▶ _Yapılacak İşler_:
- A) Natascha Kampusch metninde yazar, kitaplara geçmeden önce neden bu hikayeyi anlatması gerektiğini söylüyor? Bir ila üç cümleyle açıklayın.
- B) Natascha Kampusch metninin "Natascha Kampusch'un Kaçırılma" ile başlayıp "bir olay oldu." ile biten bölümünü olduğu gibi alıntılar mısınız?

Natascha Kampusch'un Kaçırılma Hikayesi ve Kitaplar

 Bu kez, sıradan bir kitap tavsiyesi veya kitap yorumu yerine farklı bir şey yapacağım. Kitaplar hep aynı konu ile ilgili olduğu için öncelikle bu hikayeyi anlatmam gerekiyor. Zira bu hem olay olduğu zaman hem de hala -aynı şiddette olmasa da- Avusturya kamuoyunu çok meşgul eden bir olay oldu.

▶ _Çıkarılan Veriler_:

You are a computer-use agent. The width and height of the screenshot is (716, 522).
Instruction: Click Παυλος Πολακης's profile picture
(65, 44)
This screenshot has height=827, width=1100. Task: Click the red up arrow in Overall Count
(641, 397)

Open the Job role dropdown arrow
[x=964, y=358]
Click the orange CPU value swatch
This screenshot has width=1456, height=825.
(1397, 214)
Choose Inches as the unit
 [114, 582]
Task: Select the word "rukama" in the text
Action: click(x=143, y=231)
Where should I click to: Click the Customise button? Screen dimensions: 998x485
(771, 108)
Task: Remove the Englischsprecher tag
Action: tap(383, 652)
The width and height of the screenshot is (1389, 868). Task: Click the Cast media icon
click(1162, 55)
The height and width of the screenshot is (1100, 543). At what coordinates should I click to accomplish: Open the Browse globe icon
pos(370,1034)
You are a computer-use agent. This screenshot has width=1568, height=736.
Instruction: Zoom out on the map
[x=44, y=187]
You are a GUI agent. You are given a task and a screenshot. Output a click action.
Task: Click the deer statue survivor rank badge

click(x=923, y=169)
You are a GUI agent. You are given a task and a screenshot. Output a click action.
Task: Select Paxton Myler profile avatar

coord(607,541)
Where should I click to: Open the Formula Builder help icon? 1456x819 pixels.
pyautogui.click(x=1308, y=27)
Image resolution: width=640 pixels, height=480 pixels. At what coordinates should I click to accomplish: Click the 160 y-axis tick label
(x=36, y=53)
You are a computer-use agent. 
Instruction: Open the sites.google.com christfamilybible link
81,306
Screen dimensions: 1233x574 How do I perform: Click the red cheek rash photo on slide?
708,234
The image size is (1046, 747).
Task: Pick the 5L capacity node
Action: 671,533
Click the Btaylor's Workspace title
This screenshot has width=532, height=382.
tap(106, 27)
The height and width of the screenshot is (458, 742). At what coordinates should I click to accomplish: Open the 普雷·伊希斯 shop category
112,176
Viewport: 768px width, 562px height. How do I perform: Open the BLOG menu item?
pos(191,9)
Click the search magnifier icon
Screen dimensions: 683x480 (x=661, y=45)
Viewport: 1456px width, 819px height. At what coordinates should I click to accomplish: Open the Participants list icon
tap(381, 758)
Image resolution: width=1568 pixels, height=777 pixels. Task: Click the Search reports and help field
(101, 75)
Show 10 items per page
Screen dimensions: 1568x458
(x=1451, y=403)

▶ _Tam Çözümler_:
- A) Kitapların hepsi aynı konuyla ilgili olduğu için yazar, önce bu hikayeyi anlatması gerektiğini belirtiyor.

- B)
Natascha Kampusch'un Kaçırılma Hikayesi ve Kitaplar

 Bu kez, sıradan bir kitap tavsiyesi veya kitap yorumu yerine farklı bir şey yapacağım. Kitaplar hep aynı konu ile ilgili olduğu için öncelikle bu hikayeyi anlatmam gerekiyor. Zira bu hem olay olduğu zaman hem de hala -aynı şiddette olmasa da- Avusturya kamuoyunu çok meşgul eden bir olay oldu.